For last week’s Metro column, I wrote about that assignment.
My homeless experience (Source: Une journée avec les sans abri, Journal Métro, May 6, 2008)
When I was a CEGEP student I took a course called Poverty in Montreal. We were given the option of doing some field observation and giving a lecture to the class instead of writing a term paper. I jumped at the opportunity to avoid another written assignment. On my teacher’s suggestion I decided to spend a night at the Salvation Army Men’s Hostel. He told me that that the people I met there would surprise me. He wasn’t kidding.
I let my baby-face stubble grow out for a few days, threw on a lumberjack shirt, grabbed my father’s old army knapsack, and took the metro downtown. When I arrived at the hostel, I paid one dollar for a cot in one of the dorms.
I spent an afternoon and evening among an odd collection of men, each with a unique story to tell. I met an old man who told me a long nonsensical story about New Orleans, a young man whose bravado seemed to belie a life led mostly on the streets, and a former businessman who had been married with two children and a successful career before his life fell apart. He only shared a small glimpse of the course of events that beat him down and brought him to the hostel, but his was the story that touched me the most.
After many years of working with the mentally ill at the Douglas Institute, I can now look back to that day and revisit each story with a new understanding. I now know that one-third of the homeless suffer from schizophrenia. Was the old man an untreated case? Most likely. Was the young man a typical runaway escaping from neglect or abuse at home or in youth protection? And the businessman, did he suffer from a bipolar depression or other mental illness, or was he simply broken by events around him? I can’t say for sure, but I’m certain of one thing; their stories were the tip of the iceberg.

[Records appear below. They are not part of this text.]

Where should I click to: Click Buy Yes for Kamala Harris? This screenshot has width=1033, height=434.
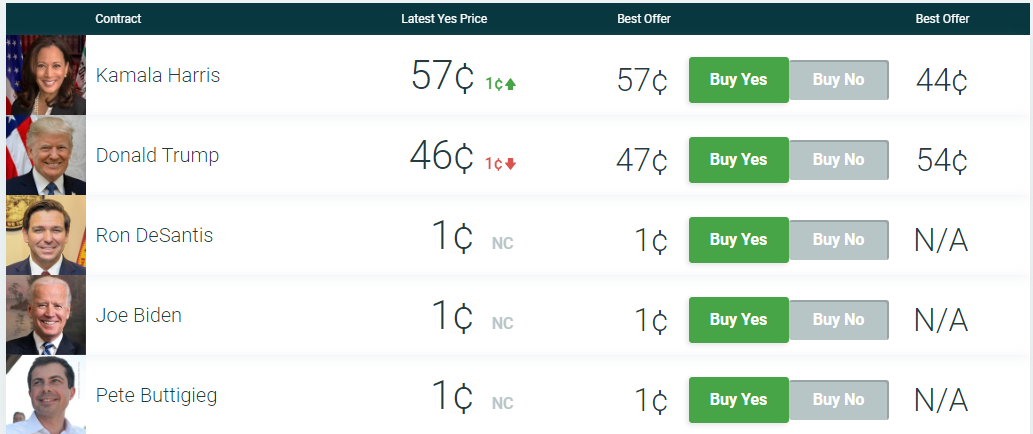point(739,80)
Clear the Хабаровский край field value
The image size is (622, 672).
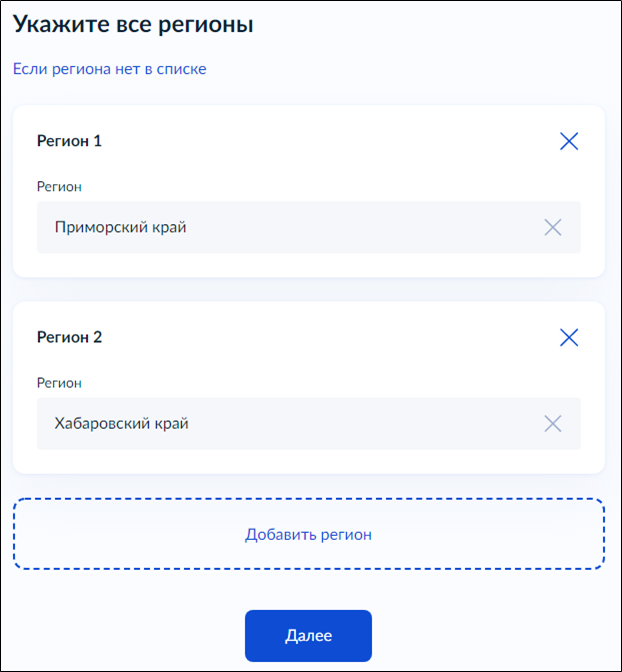(x=553, y=424)
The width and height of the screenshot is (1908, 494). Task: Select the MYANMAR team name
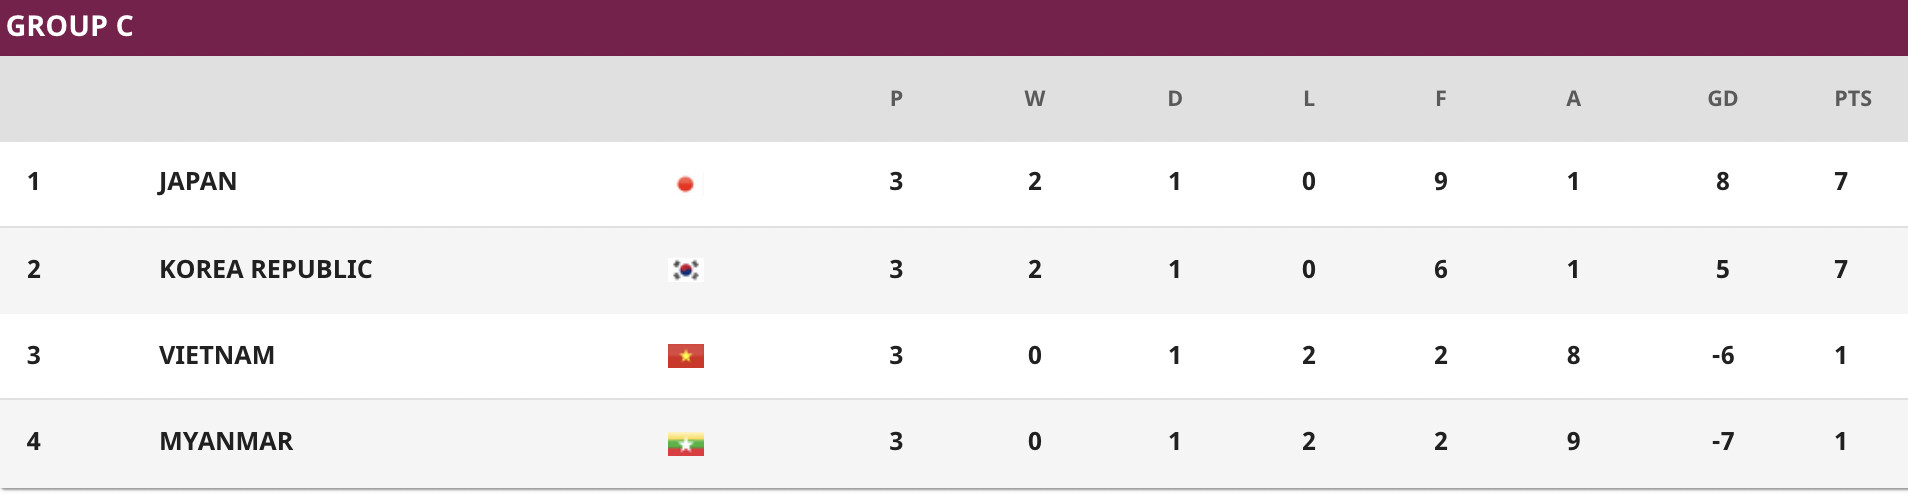point(226,441)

When it came time to sleep. I took my spot on a cot in a room with at least a dozen others. The room smelled of vomit and a variety of body odors. The snoring and the constant interruptions from late arrivers didn’t help. Needless to say, I didn’t sleep. I just stared at the ceiling and waited for the sun to rise. I then slipped out and headed for the metro where I had to kill another twenty minutes before the first train was scheduled to arrive. Unlike the new friends I left behind and the other homeless men at the hostel, I, at least, was able to escape that life.
My experience that day taught me many things about homelessness and mental illness. The most important one being that these people do not deserve to be ignored or forgotten.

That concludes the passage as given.